One should implement both the techniques to get the best result. The second technique helps when for some reason the consumer starts taking longer to process a message. A slow consumer won’t block the queue as messages are consistently getting remove from the message queue. In the worse case your file system can get full and choke the consuming application. But the process will be slow and can give you enough time to react depending on available space on file system.
So in short with MQs we were not able to build fully decoupled applications, as we need to monitor the MQs and be aware of slow consumers even if the producer is not aware of the consumer.
Kafka
I guess Kafka saw these problems of using message queue and created a new messaging variant. It allowed the producers to push events (synonymous to messages) to a topic (synonymous to message queue). The events are stored in files; similar to file queue (described above). Thus these events are organized and durably stored in topics. Kafka also provides various guarantees such as the ability to process events exactly once (similar to message queue) by a consumer.
Kafka supports partitioning of topics and these partitions are served by different brokers. This distributed placement of data increases scalability. The producer client controls which partition a message should be published to. This can be done at random or with the help of some semantic partitioning function. To give an example from the messaging world, say a client instead of publishing data to one MQ decides to publish data to 4 MQs based on modulus split (i.e. if the message key’s % 4 is 0 then send message to 1st MQ, if 1 then to 2nd MQ and so on) or say if new data is getting created we push to a new entity queue and for updates we push them to update queues and there can be separate consumers consuming from them.
Unlike message queue, Kafka retains these messages and removes them after certain retention period. Due to this change, one or more consumer can read the data from a topic independently at the same time. Kafka just need to keep track of the indexes from which each consumer is consuming the messages. This is how it support pub/sub.
Kafka is very flexible with the way one wants to setup the consumers. As shown in the image above, you can configured a consumer to read from one partitions or a consumer to read from multiple consumers or create a consumer group.
A consumer group is a set of consumers which cooperate to consume data from some topics. The partitions of all the topics are divided among the consumers in the group. As new group members arrive and old members leave, the partitions are re-assigned so that each member receives a proportional share of the partitions. This is known as rebalancing the group.
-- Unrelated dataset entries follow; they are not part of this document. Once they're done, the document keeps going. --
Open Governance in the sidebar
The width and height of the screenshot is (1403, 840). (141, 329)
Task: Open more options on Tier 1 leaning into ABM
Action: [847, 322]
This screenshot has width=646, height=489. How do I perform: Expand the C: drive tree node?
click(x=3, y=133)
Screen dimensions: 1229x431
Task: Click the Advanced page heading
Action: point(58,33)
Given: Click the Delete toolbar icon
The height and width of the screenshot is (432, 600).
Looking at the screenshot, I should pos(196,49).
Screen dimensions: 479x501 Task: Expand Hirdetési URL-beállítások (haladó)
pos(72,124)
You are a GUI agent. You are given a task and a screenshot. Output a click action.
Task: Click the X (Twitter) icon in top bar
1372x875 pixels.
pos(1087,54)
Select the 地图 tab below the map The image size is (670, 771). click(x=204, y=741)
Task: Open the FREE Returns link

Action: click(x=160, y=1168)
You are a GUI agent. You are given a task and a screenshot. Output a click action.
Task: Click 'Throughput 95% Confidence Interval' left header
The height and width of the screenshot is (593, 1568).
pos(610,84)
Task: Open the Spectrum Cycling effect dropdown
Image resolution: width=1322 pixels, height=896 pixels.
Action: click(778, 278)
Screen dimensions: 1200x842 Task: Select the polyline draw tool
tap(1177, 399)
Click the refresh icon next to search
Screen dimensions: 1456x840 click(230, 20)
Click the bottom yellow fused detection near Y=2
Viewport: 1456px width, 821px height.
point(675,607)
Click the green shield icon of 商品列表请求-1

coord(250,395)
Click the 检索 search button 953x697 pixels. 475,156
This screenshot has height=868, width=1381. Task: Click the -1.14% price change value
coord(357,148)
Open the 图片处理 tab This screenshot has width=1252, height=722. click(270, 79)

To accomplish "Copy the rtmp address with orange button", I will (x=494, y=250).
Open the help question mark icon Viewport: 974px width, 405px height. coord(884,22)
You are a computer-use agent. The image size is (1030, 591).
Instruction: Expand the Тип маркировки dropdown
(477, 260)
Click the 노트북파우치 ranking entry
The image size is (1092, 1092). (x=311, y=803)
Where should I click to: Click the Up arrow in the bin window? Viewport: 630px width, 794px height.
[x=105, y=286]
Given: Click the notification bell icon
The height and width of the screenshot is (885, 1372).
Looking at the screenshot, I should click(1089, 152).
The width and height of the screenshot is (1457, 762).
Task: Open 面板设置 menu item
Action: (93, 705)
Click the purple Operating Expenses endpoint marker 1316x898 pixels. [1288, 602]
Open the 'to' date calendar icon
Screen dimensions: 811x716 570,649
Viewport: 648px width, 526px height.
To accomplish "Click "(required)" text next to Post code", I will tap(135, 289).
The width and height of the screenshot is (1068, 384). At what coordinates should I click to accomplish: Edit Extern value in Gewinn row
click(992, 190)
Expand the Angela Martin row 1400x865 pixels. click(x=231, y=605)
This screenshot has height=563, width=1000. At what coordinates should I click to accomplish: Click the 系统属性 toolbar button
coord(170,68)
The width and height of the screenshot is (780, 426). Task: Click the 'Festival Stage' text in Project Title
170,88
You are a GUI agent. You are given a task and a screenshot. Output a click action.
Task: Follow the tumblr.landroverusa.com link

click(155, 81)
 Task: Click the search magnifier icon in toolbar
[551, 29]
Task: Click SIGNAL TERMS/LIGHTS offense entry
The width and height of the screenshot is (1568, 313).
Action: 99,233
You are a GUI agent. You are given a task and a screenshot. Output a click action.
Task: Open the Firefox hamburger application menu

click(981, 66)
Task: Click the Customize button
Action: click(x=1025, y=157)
Longer message retention by Kafka; this changes everything. It enabled some new usage pattern. In case something goes wrong within the retention period one can reset its index and reprocess. It’s like a replay function in the world of computing. These features of Kafka gave birth to multiple new architectural patterns, Even Driven Architecture (EDA), Event Sourcing, etc.
As you can see Kafka has solved many of the messaging problems, and at the same time it is highly scalable and resilient. It has allowed consumer & producer to be more decoupled than it’s predecessors.
Conclusion
Over the years queueing patterns has came a long way, much has changed in the underlying technology. Embracing MQs or Kafka based on your need can help you build decoupled & resilient systems. At the same time Kafka is becoming the de facto choice for cloud native applications, because of its many advantages over traditional message queues.